「亡くなりました」
と連絡を受け、病院等にお迎えに行くのが、葬儀屋の仕事の第一歩です。
病院には正面玄関のほかに、“夜間出入口”といって夕方以降の夜間や休日に出入りする所があります。
 
そこには防災センターがあって、守衛のおじさん(女性はまずいません)が待機、出入りする人をチェックしています。ノートに名前や行き先をを書かせたり、バッチを渡されたり、病院によっては業者に白衣を着させたりします。
守衛さんといっても人それぞれで、きっちり業務しかしない方もいらっしゃれば、ものすごく人間的に接して下さる方もいます。(私たちはそれを最初の言葉のやり取りで瞬間的に汲み取ります)
 
例えば夜中に初めての病院にお迎えに行ったりすると、非常に不安です。正面玄関はまず締まっているので、夜間出入り口を探していると、守衛のおじさんが
「こっちこっち」
なんて手招きしてくれたりすると、ホッとします(我々も一応人間なのです)
 
到着すると守衛さんはナースセンターに連絡を取ってくれ、
「ちょっと待ってねー」とか
「夜中なのに大変だねー」
とか言ってくれます。私は
「いやいや、守衛さんこそ大変ですよ」
とか言います。他愛ないやりとりですが、結構重要です。仕事はいつでも気持ちよくしていただかないといけないのです。
 
「では上がって下さい」
と言われると、ストレッチャー(移動式担架)をカラカラ引っ張りながら病棟へ上がります。

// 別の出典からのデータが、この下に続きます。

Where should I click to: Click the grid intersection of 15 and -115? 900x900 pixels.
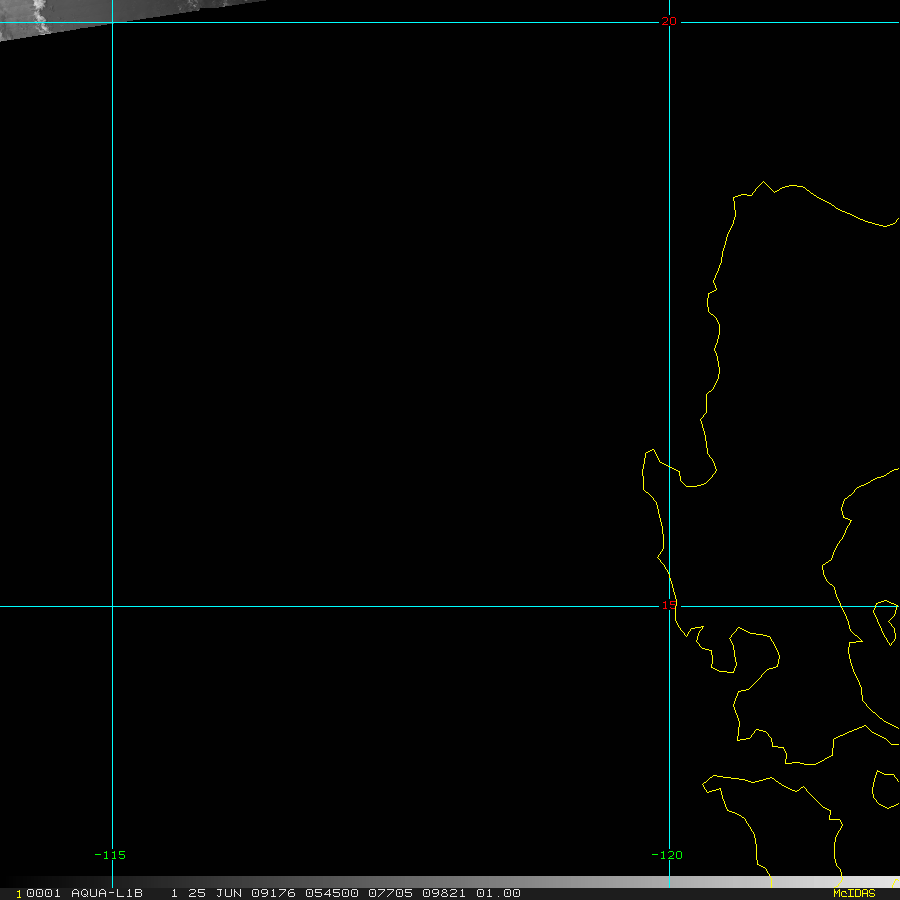coord(112,606)
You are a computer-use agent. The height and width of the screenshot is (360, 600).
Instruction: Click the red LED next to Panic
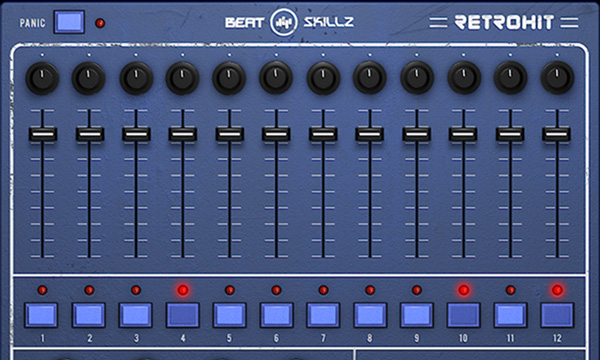click(x=100, y=23)
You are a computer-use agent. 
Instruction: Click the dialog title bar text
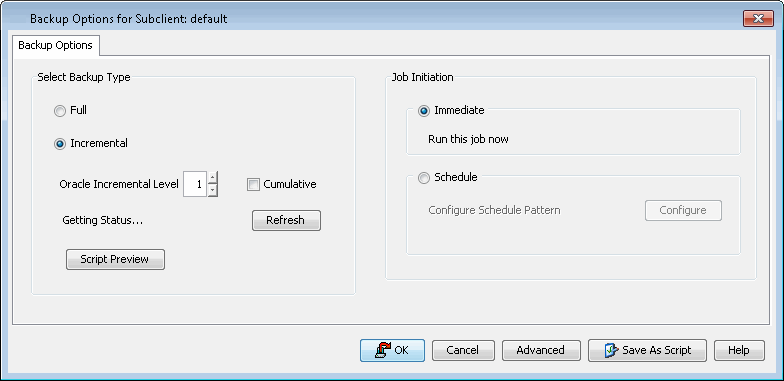(128, 19)
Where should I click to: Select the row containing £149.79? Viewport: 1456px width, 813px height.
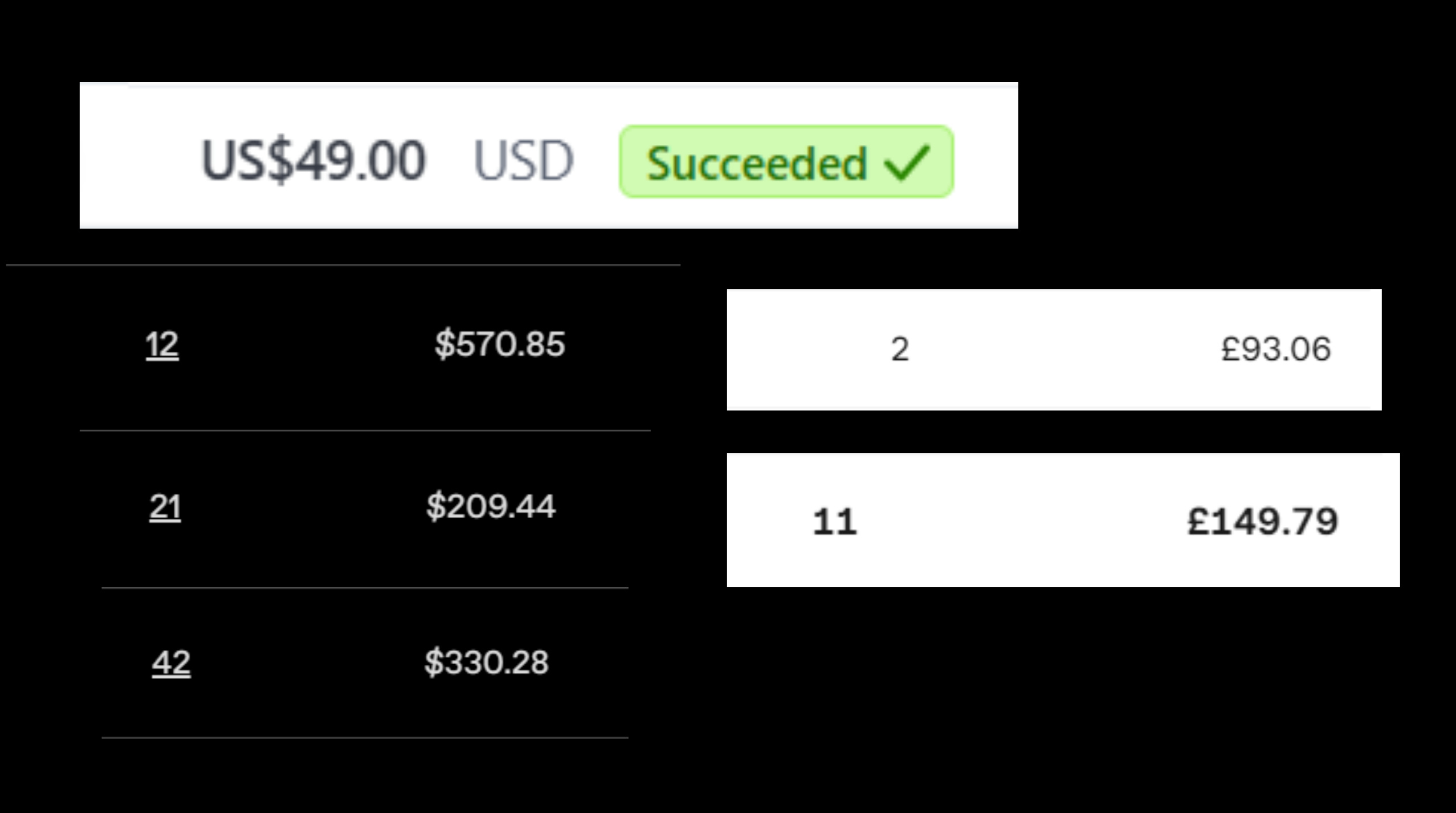(x=1063, y=520)
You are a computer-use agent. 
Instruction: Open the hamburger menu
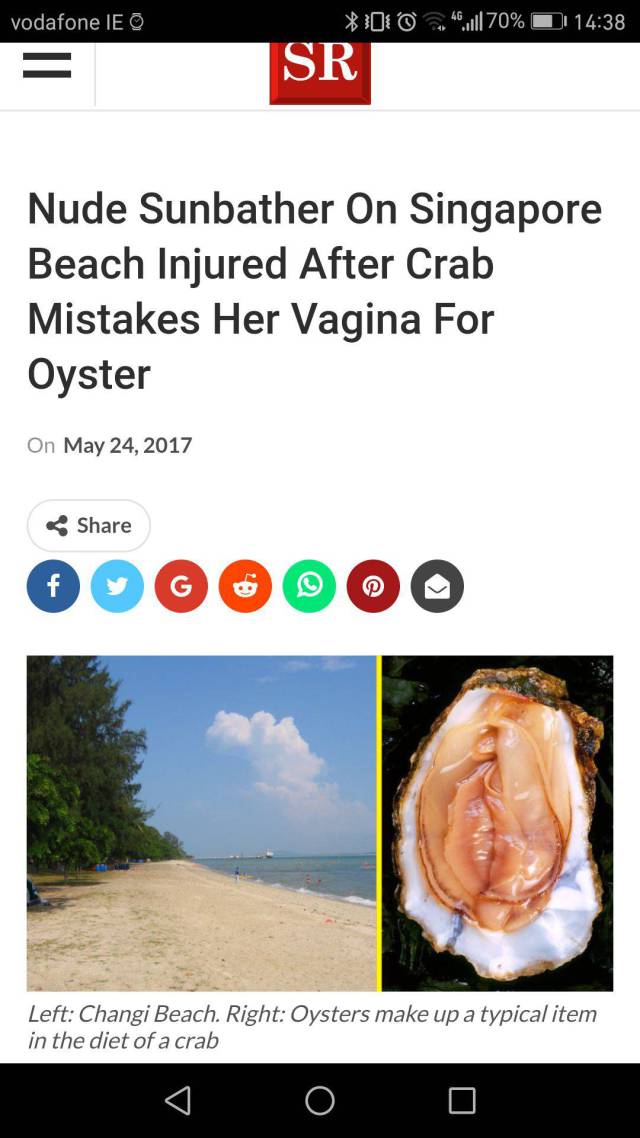(47, 65)
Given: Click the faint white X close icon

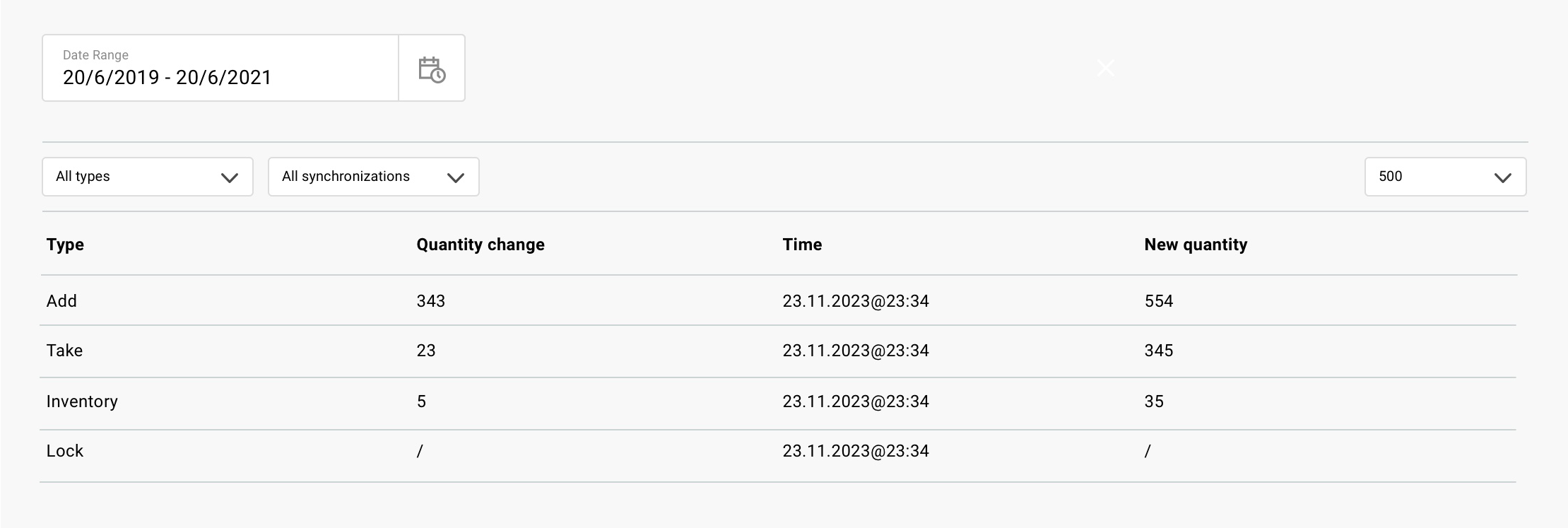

故人様をお預かりして一階に降りてくると、おじさんは扉を全開にしてくれていたり、障害物をどけてくれたりして、スムーズな出発を手伝ってくれたりします。これがありがたい。
医師や看護師さんのお見送りに出てくださるケースが多いのですが、守衛さんもお見送りにいてくれたりすると
「ああ、そういう病院なんだな」
とこちらは思います。病院を出発して、ご自宅や安置場所へ向かうのです。
 
死亡退院/死亡退所は、私たちや病院施設スタッフは数えきれないくらい経験しますが、一般の方が遭遇するのは人生で数回くらいでしょう。
ある老人ホームなどは、スタッフさんが全員出てきてお見送りしてくれます。ずらーっと並んだスタッフさんの前を通って、車まで行くのですが、それはそれでちょっと恥ずかしいです(私は、ですが)。施設の“心意気”を感じる瞬間です。
 
生だけでなく死にも、いろんな方が関わっているのです。